Das Recht umgibt uns. Man stelle sich vor, wie kleine §-Zeichen sich in Richtung Gegenstand, Mensch oder Natur bewegen und von dem jeweiligen Objekt wieder zurück geworfen werden. Es gibt kaum einen gesellschaftlichen Bereich, der nicht auch verrechtlich ist. Aus diesem Grund sind Begriffe wie „rechtsfreie Räume“ völliger Unfug. Was aber, wenn man sich des Rechts bedient, um insbesondere staatliches Handeln zu legitimieren, welches bei „genauerer“ Betrachtung Unrecht darstellt?
Diesen Widerspruch wollte Gustav Radbruch durch die nach ihm benannte Formel auflösen. Gustav Radbruch gilt als einflussreichster Rechtsphilosoph des vergangenen Jahrtausends. Der 1878 in Lübeck geborene Radbruch war Professor für Strafrecht, Abgeordneter der SPD, Reichsjustizminister unter Stresemann und freundschaftlich mit dem Anarchisten Erich Mühsam verbunden. Beide kannten sich aus der gemeinsamen Schulzeit in Lübeck.

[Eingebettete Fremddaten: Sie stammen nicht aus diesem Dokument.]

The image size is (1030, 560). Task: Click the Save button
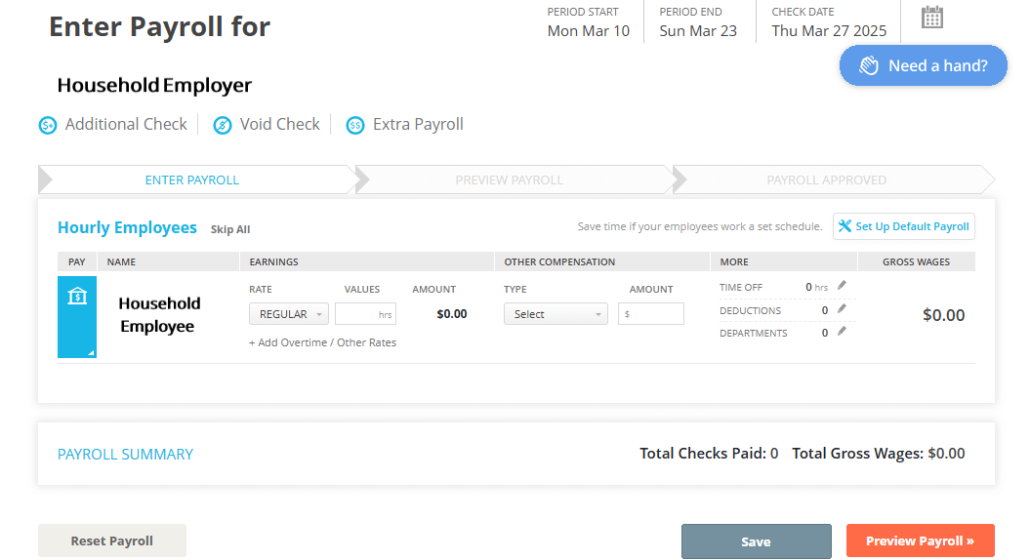pos(756,541)
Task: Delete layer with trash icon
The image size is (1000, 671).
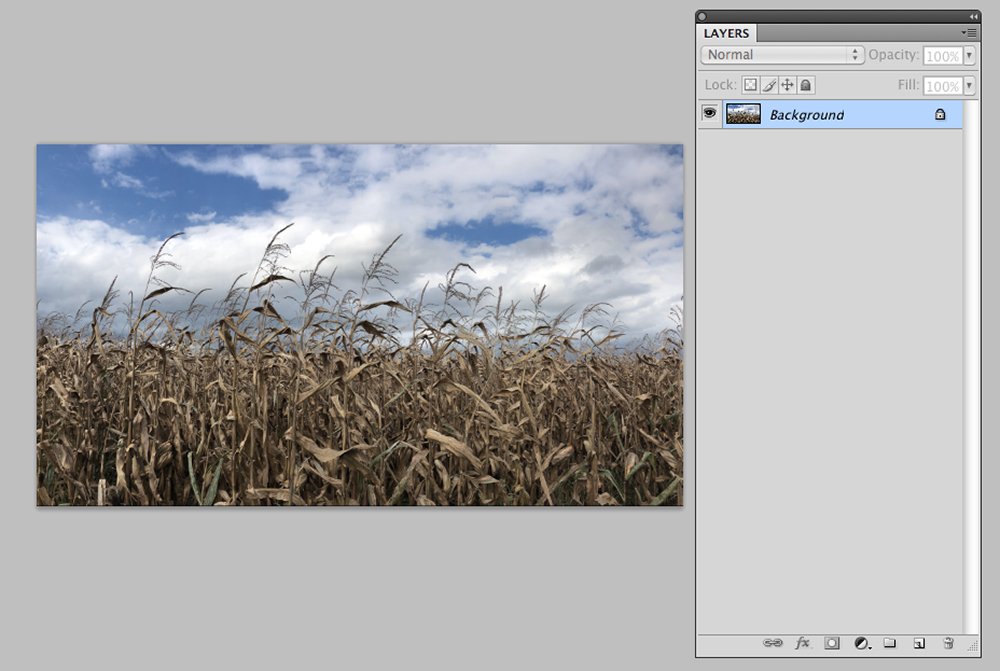Action: coord(948,643)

Die Formel, die ihn zumindest in juristischen Kreisen überproportional bekannt machte, verfasste er zum ersten Mal im Jahre 1946. Man ist sich bis heute uneins, ob die Formel Ergebnis der Auseinandersetzung mit den Erfahrungen des Nationalsozialismus war, oder aber bereits zuvor als Idee bei Radbruch vorhanden gewesen ist. Ziel der „Radbruchschen Formel“ ist die Auflösung einer Spannung zwischen Gerechtigkeit und geschriebenen Recht. In der Vergangenheit wurde sie angewandt bei der juristischen Auseinandersetzung mit dem Nationalsozialismus und der Aufarbeitung der Schüsse an der innerdeutschen Grenze.

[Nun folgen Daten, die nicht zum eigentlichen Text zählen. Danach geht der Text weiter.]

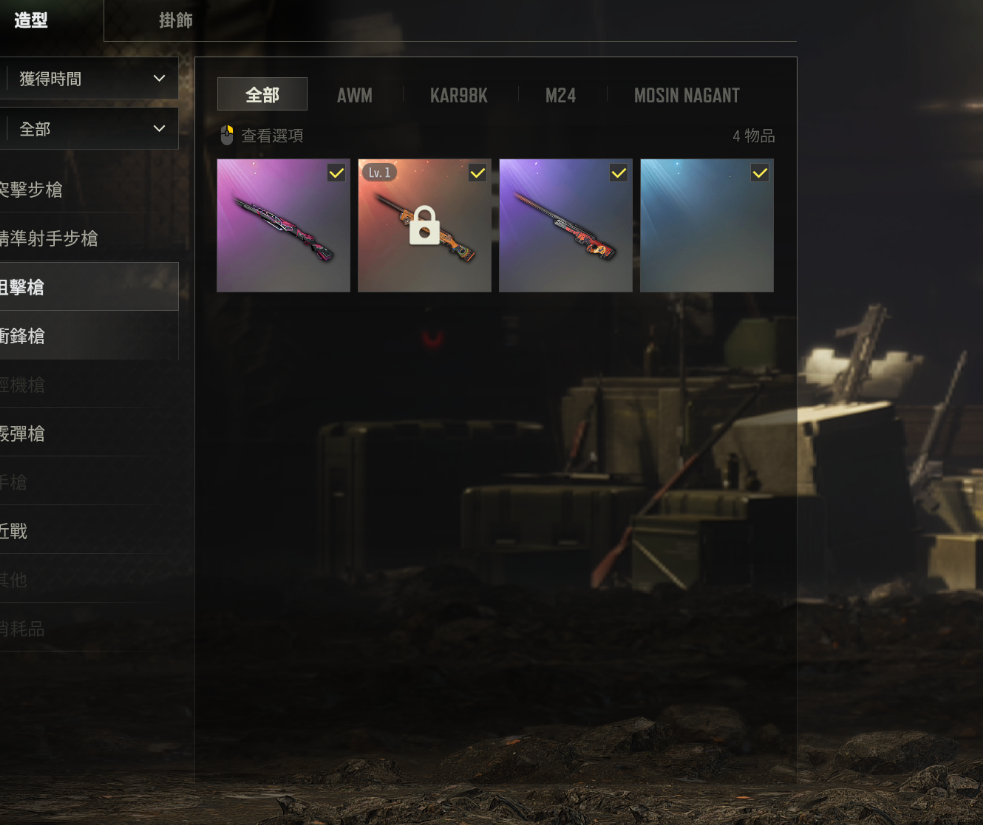This screenshot has width=983, height=825.
Task: Open the 掛飾 tab at the top
Action: 176,20
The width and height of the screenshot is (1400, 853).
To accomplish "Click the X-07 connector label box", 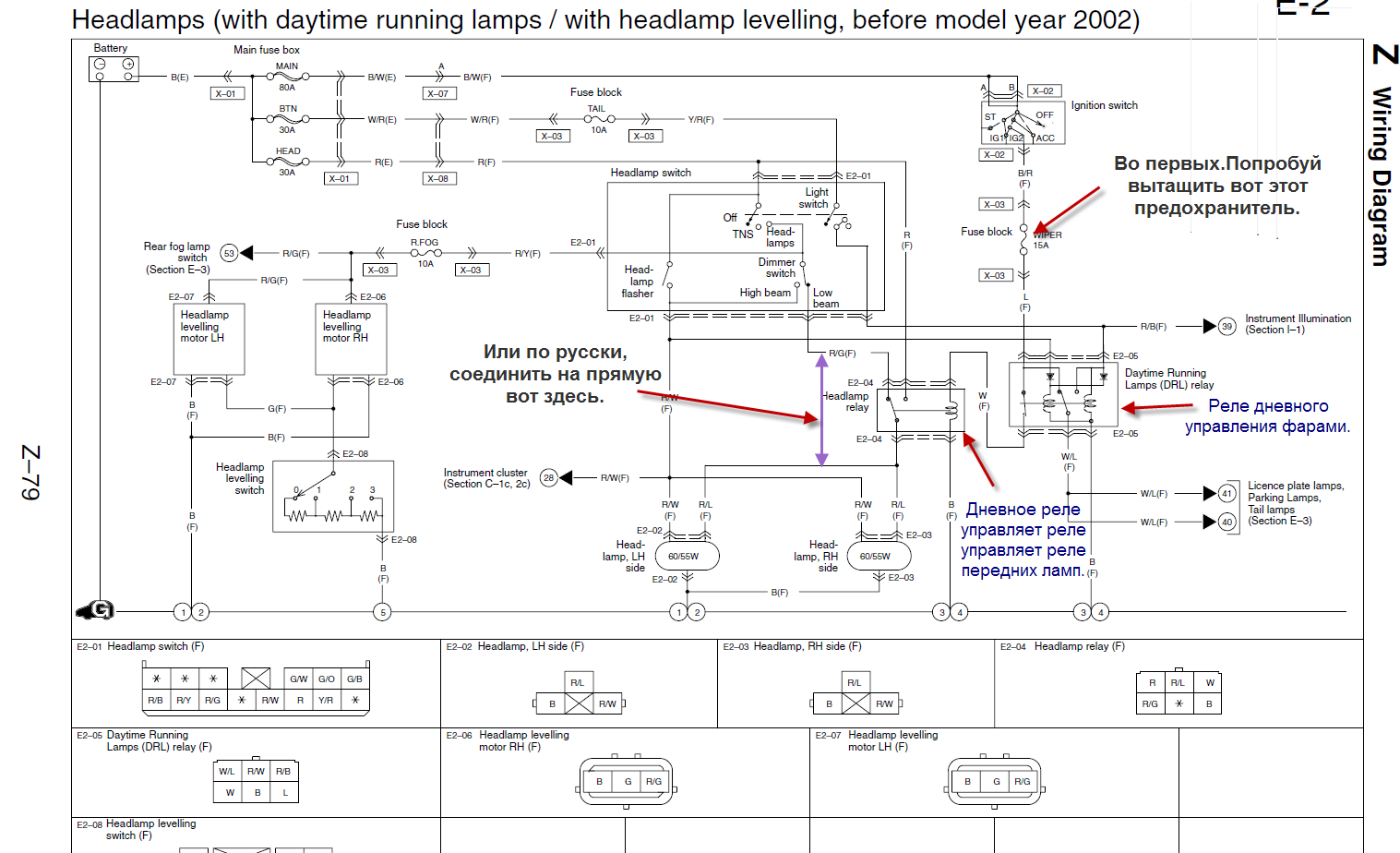I will pyautogui.click(x=437, y=93).
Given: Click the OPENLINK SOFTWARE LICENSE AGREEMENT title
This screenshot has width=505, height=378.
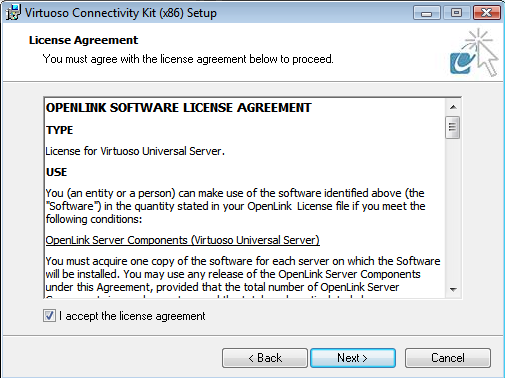Looking at the screenshot, I should 178,108.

Die Formel richtet sich nicht etwa an den Gesetzgeber, sondern an das Recht sprechende Organ und der mit dieser Position einhergehenden Verpflichtung Gerechtigkeit zu schaffen.
Was beinhaltet nun Radbruchs Formel?
- Nach Radbruch ist grundsätzlich die geschriebene Norm anzuwenden, auch wenn sie ungerecht erscheint. Dies soll nach Radbruch der Rechtssicherheit dienen.
- Sollte jedoch der Widerspruch des geschriebenen Rechts zur Gerechtigkeit ein „unerträgliches Maß“ erreicht haben, muss es als ungerechtes Recht weichen und darf nicht angewandt werden.
- Ein unerträgliches Maß ist insbesondere erreicht, wo „Gerechtigkeit nicht einmal erstrebt wird, wo die Gleichheit, die den Kern der Gerechtigkeit ausmacht, bei der Setzung positiven Rechts bewußt verleugnet wurde“.(1) Wobei das Wort insbesondere darauf schließen lässt, dass es sich um ein Beispiel handelt und die Fälle nicht abschließend sind.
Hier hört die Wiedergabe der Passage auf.